Atropelando com uma retórica ignorante órgãos de soberania como o Tribunal Constitucional, em vez de lhe agradecer o aumento da procura interna como consequência da invalidação do roubo de subsídios e de pensões, o governo de Gaspar foi seguindo imparável.
Para isso, enveredou pela estratégia intencional da comunicação que confunde: um dia um anúncio; noutro o seu desmentido; ao terceiro relatórios internacionais a confirmarem o que fora, no primeiro anúncio, um teste à “mensagem”.
Os portugueses têm sido como os carros que se testam uma e outra vez até à decisão final de comprar um “acima das suas possibilidades”.
Tudo falhou e Gaspar, ou quem agora fale em vez dele, continua na mesma: não houve uma reforma do Estado; não houve qualquer ajustamento.
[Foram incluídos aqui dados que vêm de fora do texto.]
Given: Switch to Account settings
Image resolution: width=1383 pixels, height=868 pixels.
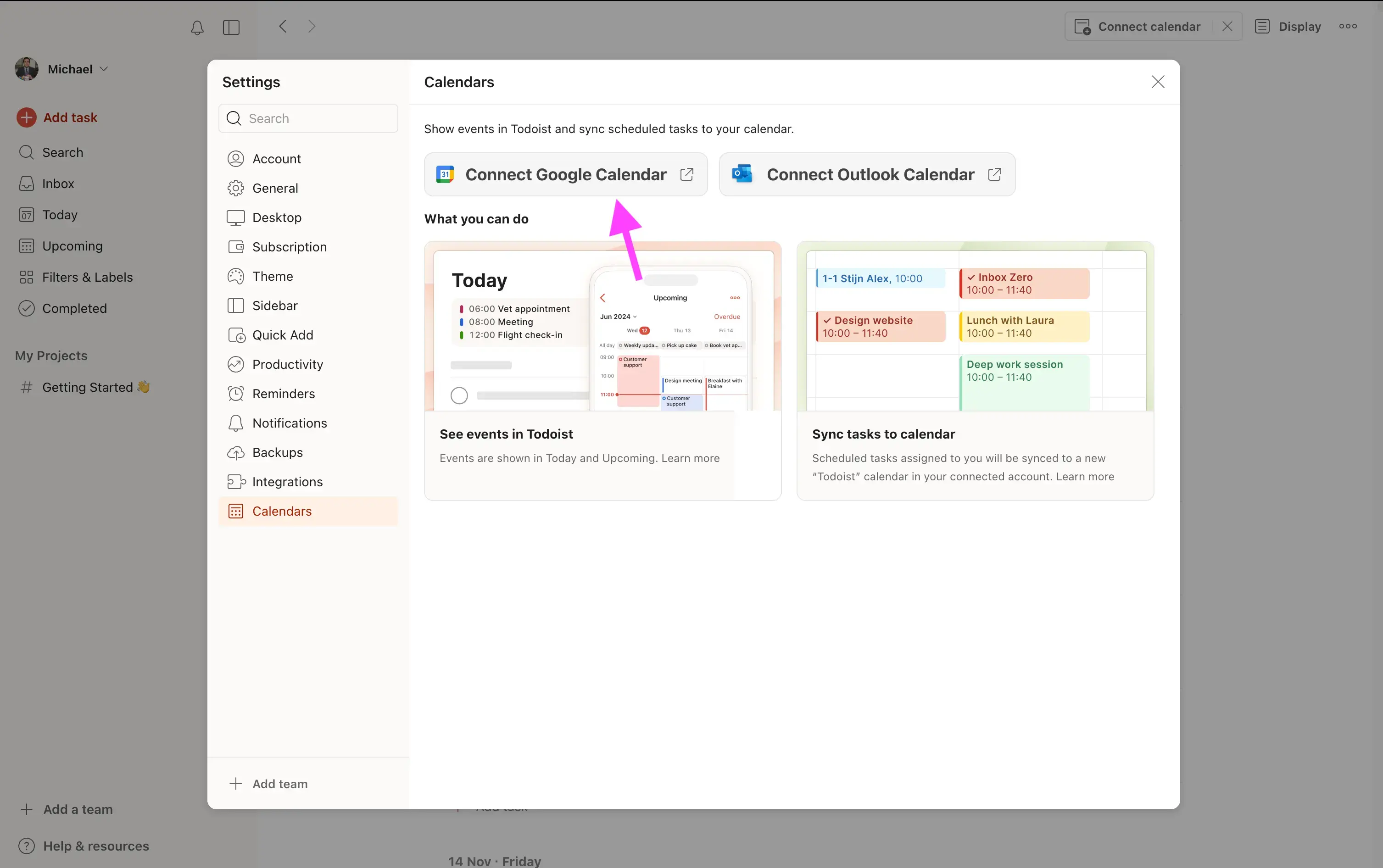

A única estratégia foi cortar.
Nesse cortar, hipotecaram por muito mais tempo o futuro que se exigia mais encurtado no alívio, porque a crise estalou em 2008 e não merecemos ouvir todos os dias oráculos propositalmente contraditórios de novos cortes, que afinal não, que afinal sim.
Engana-se Gaspar, ou quem lá está em vez dele, se pensa que uma conferência de Portas e da ministra das Finanças há dois meses, seguida das últimas notícias, baralha alguém.
Porque em cada alguém há a escola pública, o SNS, os serviços públicos, os impostos, os salários, as pensões, os impostos indiretos, os emigrados, os desempregados dentro das estatísticas, os desempregados fora das estatísticas, gente que sabe o que aconteceu sem precisar de ouvir Gaspar ou a ministra das Finanças ou Portas ou, claro, um primeiro-ministro entrevistado na lua.
Porque em cada alguém há já uma perceção clara de que o Governo que nos desgraçou para muitos anos – e que pede consensos alargados em matéria de mais austeridade punitiva – só tem por exigível o que vá contratando com a troika. Pode a dívida ter-se tornado insustentável. É indiferente. Porque Gaspar, ou quem cá ficou por ele, está do lado de lá da mesa, e cumpre “o” contrato, incumprindo sem aflição o maior dos contratos, esse que une os cidadãos ao Estado, essa pessoa de bem, como se ensina.
Vamos na 11.ª avaliação e não interessa ir a cada palavrinha ouvida. Interessa e revolta a certeza da estratégia dos bastidores: os portugueses não têm o direito de saber das negociações (há eleições europeias); os salários vão ser cortados, mais e definitivamente; as pensões vão ser cortadas, mais e definitivamente; mais e mais serviços públicos vão ser encerrados (caso das Finanças); o “programa” foi estendido, pese o relógio-CDS-PP-PP; vem aí mais humilhação no mundo do trabalho, porque os teóricos sabem que leis laborais ultraflexibilizadas são boas para a “competitividade” (não estudam Direito e Economia comparados, paciência).
Isto é um mistério. Gostava de ouvir uma entrevista a Gaspar, em vez da que ouvi ao senhor frases-feitas Passos Coelho (“a Segurança Social é insustentável” é das propagandas mais comuns).
Nos bastidores não se traçam desígnios nacionais, como o salário mínimo; mas é lá que pousa o Governo.